## GIVEN INSTRUCTION:
Please rewrite the material from its start through the line containing "I will 968,139.", swapping "Viewport" for "Window" and keeping everything else identical.

Entries on target coordinates:

## Start

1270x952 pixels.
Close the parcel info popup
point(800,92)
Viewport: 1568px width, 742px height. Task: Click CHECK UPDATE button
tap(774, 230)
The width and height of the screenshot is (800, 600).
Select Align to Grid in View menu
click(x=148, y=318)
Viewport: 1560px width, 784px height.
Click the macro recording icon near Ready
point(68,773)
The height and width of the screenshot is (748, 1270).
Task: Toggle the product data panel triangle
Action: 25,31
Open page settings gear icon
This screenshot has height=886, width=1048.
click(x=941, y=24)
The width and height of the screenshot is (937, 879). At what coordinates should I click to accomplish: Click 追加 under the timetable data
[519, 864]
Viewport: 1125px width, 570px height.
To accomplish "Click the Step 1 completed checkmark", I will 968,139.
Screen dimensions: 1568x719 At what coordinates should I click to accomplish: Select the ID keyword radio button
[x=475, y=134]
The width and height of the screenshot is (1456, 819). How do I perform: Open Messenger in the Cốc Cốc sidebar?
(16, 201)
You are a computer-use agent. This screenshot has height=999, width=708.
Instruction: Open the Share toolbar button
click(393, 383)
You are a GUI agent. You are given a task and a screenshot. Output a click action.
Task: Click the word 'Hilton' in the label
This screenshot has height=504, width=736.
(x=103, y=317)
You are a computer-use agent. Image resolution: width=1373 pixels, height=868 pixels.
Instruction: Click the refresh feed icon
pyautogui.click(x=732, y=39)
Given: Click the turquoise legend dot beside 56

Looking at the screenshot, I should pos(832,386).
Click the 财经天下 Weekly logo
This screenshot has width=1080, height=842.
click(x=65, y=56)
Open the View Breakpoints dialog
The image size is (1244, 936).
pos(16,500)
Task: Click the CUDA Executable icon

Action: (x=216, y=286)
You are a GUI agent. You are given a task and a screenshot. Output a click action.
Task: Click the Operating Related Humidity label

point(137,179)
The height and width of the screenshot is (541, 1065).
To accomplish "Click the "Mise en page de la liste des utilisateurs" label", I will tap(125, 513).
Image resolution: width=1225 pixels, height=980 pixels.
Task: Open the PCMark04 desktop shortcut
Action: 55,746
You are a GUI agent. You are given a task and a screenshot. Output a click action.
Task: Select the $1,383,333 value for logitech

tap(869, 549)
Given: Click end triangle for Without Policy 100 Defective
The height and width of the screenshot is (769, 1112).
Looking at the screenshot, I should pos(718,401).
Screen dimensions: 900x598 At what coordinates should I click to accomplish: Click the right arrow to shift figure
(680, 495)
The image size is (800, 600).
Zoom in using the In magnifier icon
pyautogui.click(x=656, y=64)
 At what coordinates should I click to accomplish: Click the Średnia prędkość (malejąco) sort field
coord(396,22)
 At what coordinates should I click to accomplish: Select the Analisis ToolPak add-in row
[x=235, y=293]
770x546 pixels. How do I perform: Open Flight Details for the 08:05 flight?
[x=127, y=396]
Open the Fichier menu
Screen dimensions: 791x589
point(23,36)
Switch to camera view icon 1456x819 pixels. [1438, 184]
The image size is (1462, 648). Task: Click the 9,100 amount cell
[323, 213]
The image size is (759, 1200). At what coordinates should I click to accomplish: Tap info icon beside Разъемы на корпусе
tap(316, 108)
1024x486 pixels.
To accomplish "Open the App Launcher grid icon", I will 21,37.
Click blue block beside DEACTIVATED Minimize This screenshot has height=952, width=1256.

## End

## EXERCISE OUTPUT:
1270x952 pixels.
Close the parcel info popup
point(800,92)
Window: 1568px width, 742px height. Task: Click CHECK UPDATE button
tap(774, 230)
The width and height of the screenshot is (800, 600).
Select Align to Grid in View menu
click(x=148, y=318)
Window: 1560px width, 784px height.
Click the macro recording icon near Ready
point(68,773)
The height and width of the screenshot is (748, 1270).
Task: Toggle the product data panel triangle
Action: 25,31
Open page settings gear icon
This screenshot has height=886, width=1048.
click(x=941, y=24)
The width and height of the screenshot is (937, 879). At what coordinates should I click to accomplish: Click 追加 under the timetable data
[519, 864]
Window: 1125px width, 570px height.
To accomplish "Click the Step 1 completed checkmark", I will 968,139.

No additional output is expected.